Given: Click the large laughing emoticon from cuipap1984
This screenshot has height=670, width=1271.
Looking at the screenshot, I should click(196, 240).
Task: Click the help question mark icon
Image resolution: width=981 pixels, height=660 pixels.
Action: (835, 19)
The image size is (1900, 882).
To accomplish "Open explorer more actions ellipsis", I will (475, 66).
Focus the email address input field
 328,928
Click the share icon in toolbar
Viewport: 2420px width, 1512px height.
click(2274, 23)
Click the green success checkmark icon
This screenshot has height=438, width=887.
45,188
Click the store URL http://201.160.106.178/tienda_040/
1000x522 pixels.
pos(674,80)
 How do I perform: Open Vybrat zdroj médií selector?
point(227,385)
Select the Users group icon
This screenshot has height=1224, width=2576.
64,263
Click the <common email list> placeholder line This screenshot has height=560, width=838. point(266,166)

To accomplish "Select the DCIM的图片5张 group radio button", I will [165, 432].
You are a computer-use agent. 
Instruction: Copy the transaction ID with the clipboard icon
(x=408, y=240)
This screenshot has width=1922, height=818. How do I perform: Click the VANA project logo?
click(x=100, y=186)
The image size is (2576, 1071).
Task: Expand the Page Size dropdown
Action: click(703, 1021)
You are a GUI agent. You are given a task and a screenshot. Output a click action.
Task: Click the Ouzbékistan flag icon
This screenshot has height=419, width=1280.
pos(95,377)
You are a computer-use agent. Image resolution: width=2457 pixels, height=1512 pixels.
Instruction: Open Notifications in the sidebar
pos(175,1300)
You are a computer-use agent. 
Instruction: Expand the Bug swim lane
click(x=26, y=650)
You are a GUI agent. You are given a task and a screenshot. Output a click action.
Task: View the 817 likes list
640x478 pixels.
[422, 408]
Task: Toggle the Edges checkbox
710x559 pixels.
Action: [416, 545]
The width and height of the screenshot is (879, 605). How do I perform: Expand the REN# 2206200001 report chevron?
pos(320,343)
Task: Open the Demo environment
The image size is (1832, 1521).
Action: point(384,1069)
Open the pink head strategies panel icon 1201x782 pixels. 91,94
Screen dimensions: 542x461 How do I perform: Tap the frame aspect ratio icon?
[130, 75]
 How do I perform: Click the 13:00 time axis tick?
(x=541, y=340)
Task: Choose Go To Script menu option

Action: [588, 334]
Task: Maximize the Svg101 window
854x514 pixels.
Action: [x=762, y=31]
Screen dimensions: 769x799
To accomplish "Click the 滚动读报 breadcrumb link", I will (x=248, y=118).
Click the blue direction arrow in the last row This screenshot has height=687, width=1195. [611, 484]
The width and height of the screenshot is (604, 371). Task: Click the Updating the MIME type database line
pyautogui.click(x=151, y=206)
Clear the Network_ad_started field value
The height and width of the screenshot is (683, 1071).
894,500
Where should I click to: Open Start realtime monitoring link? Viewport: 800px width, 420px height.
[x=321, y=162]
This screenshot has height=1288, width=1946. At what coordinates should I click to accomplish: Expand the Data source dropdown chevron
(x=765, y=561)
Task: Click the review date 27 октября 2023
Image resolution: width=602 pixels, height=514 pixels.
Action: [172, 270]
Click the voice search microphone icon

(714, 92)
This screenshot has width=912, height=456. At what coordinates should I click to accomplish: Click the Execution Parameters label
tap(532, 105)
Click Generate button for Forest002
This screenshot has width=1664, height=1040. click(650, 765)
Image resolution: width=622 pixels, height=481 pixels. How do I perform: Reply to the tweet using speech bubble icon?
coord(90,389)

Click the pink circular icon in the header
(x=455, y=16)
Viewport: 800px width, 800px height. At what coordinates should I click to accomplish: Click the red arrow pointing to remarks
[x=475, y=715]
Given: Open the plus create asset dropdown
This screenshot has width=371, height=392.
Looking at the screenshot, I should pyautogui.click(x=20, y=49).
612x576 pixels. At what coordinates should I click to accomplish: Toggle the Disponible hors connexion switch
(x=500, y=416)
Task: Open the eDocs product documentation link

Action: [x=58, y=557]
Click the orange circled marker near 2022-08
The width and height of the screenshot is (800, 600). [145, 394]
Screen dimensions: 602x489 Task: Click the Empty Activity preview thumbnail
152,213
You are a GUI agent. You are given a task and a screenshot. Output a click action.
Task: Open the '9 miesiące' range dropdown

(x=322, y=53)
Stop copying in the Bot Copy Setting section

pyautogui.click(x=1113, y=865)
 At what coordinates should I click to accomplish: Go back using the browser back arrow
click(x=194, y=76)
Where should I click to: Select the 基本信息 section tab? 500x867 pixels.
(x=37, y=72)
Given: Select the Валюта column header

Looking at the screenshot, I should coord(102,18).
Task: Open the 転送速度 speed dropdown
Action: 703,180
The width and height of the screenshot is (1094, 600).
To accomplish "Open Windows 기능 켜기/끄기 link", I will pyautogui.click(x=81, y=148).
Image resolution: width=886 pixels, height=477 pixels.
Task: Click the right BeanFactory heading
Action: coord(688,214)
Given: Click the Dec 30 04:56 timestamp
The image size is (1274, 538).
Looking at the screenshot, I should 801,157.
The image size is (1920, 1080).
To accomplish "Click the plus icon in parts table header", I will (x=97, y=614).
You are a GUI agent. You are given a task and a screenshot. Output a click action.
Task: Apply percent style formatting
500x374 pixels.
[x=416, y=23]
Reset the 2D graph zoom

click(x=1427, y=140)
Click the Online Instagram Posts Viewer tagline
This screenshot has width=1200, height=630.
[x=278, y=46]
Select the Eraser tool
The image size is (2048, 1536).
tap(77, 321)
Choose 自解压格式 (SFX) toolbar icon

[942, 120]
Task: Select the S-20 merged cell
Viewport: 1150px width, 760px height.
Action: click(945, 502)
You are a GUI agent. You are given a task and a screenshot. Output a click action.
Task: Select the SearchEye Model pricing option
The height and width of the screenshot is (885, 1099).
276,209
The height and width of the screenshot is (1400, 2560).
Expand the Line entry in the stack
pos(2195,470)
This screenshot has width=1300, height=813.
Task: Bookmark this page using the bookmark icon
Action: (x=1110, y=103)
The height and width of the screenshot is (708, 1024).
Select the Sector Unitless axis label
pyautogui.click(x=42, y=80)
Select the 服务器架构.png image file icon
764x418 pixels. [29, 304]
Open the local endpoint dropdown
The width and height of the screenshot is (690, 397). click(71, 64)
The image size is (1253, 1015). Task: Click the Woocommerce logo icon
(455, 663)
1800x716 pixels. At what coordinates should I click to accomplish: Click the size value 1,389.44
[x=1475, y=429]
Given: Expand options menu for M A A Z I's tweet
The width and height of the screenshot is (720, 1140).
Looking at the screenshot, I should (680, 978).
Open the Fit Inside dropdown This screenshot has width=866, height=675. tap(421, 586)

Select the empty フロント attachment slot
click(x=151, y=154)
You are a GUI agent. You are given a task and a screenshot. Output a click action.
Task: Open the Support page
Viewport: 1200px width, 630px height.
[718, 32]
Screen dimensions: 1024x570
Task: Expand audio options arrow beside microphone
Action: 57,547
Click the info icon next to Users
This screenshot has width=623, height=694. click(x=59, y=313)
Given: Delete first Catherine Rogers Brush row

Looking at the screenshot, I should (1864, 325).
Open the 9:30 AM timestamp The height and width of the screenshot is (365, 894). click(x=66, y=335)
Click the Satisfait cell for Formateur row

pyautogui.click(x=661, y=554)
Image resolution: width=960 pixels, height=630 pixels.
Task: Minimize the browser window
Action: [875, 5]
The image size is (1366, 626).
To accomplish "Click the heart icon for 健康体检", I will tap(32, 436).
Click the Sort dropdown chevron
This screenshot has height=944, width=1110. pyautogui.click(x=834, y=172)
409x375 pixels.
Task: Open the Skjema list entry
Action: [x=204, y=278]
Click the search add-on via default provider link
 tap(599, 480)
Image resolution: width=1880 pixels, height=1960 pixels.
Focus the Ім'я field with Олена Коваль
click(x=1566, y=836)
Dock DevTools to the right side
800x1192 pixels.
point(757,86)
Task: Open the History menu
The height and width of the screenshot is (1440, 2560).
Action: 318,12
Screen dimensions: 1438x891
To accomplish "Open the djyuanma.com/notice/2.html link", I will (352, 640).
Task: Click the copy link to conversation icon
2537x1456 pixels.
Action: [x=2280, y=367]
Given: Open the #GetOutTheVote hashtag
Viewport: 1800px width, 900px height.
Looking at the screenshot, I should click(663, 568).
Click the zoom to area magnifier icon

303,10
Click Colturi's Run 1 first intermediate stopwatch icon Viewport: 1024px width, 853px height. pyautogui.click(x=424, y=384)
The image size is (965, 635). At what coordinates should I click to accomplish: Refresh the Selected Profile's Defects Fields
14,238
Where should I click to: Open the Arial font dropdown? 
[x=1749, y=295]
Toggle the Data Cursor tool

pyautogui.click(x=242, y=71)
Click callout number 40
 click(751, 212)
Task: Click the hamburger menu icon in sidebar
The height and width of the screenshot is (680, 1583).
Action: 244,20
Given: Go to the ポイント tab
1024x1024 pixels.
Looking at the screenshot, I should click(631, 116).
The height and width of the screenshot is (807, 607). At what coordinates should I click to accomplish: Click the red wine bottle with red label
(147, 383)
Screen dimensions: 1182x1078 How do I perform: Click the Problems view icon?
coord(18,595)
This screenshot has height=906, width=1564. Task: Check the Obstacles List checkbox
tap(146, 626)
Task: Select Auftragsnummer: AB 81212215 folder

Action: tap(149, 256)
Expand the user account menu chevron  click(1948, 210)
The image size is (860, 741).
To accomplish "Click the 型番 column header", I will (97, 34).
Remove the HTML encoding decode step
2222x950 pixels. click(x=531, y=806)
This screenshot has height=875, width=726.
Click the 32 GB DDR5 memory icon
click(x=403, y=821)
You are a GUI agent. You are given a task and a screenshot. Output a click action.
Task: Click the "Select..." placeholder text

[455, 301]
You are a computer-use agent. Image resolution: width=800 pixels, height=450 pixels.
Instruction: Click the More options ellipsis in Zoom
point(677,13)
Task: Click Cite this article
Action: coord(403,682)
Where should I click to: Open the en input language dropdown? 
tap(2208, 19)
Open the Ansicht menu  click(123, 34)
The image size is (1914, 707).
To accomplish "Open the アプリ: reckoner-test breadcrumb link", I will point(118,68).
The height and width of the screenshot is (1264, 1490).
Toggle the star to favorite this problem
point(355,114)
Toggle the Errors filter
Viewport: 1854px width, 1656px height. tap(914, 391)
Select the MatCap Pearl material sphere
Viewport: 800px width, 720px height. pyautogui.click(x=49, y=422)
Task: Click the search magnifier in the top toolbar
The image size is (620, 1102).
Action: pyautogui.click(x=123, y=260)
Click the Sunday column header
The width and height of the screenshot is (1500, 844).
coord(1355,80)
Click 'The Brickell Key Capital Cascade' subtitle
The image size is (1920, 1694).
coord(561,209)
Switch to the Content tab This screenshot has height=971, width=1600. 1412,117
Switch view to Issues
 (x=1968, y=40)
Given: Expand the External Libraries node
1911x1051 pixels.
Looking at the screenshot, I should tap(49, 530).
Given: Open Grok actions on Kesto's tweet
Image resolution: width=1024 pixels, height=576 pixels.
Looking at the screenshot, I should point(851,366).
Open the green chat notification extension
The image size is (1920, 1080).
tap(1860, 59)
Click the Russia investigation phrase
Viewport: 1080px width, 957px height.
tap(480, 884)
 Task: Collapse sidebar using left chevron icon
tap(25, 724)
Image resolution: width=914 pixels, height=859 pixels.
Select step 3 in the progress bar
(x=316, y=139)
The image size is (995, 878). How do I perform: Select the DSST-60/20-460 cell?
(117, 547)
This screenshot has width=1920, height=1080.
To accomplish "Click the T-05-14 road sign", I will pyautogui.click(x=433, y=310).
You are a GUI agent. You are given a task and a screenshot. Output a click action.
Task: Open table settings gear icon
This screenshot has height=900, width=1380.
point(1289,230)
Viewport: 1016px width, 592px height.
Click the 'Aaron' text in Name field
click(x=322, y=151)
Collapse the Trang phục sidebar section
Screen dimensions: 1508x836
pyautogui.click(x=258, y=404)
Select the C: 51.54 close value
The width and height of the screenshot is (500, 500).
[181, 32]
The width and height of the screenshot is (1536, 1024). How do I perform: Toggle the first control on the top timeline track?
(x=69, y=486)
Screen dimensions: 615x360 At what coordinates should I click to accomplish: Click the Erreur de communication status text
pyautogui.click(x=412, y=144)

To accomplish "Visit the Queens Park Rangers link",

#####

• TASK DIRECTIONS
Can you give back the material starting at the line that contains "Select the Users group icon" and ending at the line that contains "will [165, 432].", with "Users" swapped for "Admins" and nothing else changed, and only those lines?

• RESULT FOR THIS TASK
Select the Admins group icon
This screenshot has height=1224, width=2576.
64,263
Click the <common email list> placeholder line This screenshot has height=560, width=838. point(266,166)

To accomplish "Select the DCIM的图片5张 group radio button", I will [165, 432].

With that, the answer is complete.